In the first 11 chapters of Ecclesiastes, Solomon, introduces us to his thesis. It’s “vanity of vanities, everything is in vain.” All the effort man exerts to make a meaningful, significant and satisfying life are in vain. Under the sun 07 catch the wind3there is no way to make my life matter. We are no more than dust in the wind. We’re “a drop of water in an endless sea” and the universe couldn’t care less if we existed or not. The world, under the sun, will not respond in compassion to anything in our lives. It’s a kill or be killed world. It is the survival of the fittest. No matter what calamity may come into our lives the winds keep blowing, the sun rises and the sun sets, the rivers flow into the seas and nothing about our lives will even arouse attention from the universe. It is an unfeeling, uncaring, inanimate force, like the great Mississippi. It just keeps a rolling alone. It must know something, but it don’t say nothing, it just keeps rolling along. What does it care if the world got troubles, what does it care if the world ain’t free! That’s the Ole’ Man that I wants to be!

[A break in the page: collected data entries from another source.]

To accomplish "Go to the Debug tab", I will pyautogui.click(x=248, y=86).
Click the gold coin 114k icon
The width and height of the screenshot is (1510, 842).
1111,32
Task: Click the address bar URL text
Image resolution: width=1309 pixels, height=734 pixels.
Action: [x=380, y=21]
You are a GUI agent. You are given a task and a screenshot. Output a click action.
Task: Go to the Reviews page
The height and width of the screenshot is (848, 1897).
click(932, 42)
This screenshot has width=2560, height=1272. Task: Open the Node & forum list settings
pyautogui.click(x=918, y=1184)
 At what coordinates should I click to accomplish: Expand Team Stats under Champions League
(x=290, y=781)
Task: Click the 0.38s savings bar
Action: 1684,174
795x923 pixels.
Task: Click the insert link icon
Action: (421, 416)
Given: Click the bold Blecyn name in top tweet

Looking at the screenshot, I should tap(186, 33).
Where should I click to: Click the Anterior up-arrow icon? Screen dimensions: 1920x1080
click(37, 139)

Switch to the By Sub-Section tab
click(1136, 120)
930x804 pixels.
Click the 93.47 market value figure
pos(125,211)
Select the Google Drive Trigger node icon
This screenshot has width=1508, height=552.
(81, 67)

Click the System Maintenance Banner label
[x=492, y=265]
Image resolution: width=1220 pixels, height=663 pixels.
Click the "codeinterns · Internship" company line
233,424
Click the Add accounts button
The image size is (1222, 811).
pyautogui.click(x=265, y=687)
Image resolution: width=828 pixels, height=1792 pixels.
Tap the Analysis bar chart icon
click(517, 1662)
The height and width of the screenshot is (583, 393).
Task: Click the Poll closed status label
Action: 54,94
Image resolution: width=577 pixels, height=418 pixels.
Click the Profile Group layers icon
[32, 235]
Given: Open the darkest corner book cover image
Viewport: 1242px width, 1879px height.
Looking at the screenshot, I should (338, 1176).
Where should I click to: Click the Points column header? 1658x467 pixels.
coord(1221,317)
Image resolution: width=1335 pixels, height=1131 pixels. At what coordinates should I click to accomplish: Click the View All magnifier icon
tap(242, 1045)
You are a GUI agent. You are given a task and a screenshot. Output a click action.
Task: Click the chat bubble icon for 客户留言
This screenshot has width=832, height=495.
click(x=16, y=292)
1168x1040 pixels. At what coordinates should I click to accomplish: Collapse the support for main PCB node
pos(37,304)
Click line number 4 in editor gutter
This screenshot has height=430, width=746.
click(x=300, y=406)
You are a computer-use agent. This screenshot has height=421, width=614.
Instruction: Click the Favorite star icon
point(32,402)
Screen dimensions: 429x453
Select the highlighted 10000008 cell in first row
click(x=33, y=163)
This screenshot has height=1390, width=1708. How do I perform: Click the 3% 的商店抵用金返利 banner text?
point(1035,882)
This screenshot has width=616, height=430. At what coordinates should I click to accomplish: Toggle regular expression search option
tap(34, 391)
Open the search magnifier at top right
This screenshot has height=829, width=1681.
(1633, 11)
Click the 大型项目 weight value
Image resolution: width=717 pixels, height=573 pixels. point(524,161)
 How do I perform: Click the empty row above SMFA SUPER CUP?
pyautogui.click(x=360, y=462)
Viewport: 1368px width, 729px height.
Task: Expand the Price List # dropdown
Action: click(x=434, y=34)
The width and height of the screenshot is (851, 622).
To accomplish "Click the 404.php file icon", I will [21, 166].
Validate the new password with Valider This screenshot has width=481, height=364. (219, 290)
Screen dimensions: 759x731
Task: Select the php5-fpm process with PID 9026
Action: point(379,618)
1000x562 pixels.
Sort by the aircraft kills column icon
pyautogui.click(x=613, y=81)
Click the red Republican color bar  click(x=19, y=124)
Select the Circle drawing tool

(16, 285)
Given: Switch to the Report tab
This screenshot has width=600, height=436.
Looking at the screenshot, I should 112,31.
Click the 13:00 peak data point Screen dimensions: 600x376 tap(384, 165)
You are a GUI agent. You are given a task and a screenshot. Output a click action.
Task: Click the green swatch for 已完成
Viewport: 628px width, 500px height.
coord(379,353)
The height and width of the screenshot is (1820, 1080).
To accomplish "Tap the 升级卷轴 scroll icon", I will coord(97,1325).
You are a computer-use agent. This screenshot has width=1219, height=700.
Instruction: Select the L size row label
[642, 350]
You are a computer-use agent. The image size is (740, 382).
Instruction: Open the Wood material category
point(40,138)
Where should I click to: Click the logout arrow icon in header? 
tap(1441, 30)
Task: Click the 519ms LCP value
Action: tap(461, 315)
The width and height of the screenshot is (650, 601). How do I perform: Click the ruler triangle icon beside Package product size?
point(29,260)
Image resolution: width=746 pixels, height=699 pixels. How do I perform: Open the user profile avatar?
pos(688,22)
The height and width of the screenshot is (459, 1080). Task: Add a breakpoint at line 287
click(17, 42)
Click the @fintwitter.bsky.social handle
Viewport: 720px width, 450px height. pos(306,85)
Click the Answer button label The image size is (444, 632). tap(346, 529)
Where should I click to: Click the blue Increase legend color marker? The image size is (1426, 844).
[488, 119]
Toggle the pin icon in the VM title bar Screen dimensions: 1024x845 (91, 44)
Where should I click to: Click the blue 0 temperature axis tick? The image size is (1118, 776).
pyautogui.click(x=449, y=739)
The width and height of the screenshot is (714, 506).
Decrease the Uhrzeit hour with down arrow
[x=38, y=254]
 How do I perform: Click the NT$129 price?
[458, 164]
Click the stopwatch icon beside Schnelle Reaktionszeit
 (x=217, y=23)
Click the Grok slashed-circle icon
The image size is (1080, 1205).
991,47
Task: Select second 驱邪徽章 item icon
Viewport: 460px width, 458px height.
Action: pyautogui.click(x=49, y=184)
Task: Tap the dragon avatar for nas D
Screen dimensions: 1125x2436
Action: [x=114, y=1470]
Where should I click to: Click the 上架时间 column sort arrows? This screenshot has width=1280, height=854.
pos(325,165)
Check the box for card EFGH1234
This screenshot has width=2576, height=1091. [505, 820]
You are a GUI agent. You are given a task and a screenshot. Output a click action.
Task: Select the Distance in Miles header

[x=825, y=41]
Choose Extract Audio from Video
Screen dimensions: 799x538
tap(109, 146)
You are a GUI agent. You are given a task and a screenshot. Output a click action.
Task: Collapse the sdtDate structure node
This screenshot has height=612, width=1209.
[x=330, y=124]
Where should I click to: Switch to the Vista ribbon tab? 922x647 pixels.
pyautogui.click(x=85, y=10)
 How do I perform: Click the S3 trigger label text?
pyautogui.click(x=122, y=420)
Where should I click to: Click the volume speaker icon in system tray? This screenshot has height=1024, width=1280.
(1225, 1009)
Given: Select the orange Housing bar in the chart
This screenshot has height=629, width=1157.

In Ecclesiastes 1:12-14 Solomon says, “I determined that I would examine and study all the things that are done in this world. God has laid a miserable fate upon us. I have seen everything done in this world, and I tell you, it is all useless. It is like chasing the wind.” God’s Word for Today (GWT) translation says it is, “Trying to catch the wind.” The Hebrew word for wind and breath are the same. Most Hebrew scholars translate this as the breath that proceeds from your mouth on a cold morning. When you grab for the breath from your mouth, you always end with empty hands. It’s the way with trying to find meaning or purpose in all the endeavors that man has occupied himself with under the sun. None of them will bring ultimate meaning or satisfaction to our lives. It’s like trying to catch the wind.

Bertrand Russell, the atheistic philosopher who wrote the book, “Why I am not a Christian,” ended his life with a dismal awareness that he had never tasted the “bread of life.” Nor, he felt, could anyone else. In his autobiography he said, “We stand on the shore of an ocean crying out to the night in emptiness and sometimes a voice answers out of the darkness but it’s the voice of one drowning and in a moment the silence returns.” There is no hope for man in this terrible predicament that God has laid upon us. Yet during the darkest point of Israel’s history, Jeremiah speaks for the God of all creation, who says to us, “I know the plans I have for you; declares the Lord, plans to prosper you not to harm you, plans to give you hope and a future.”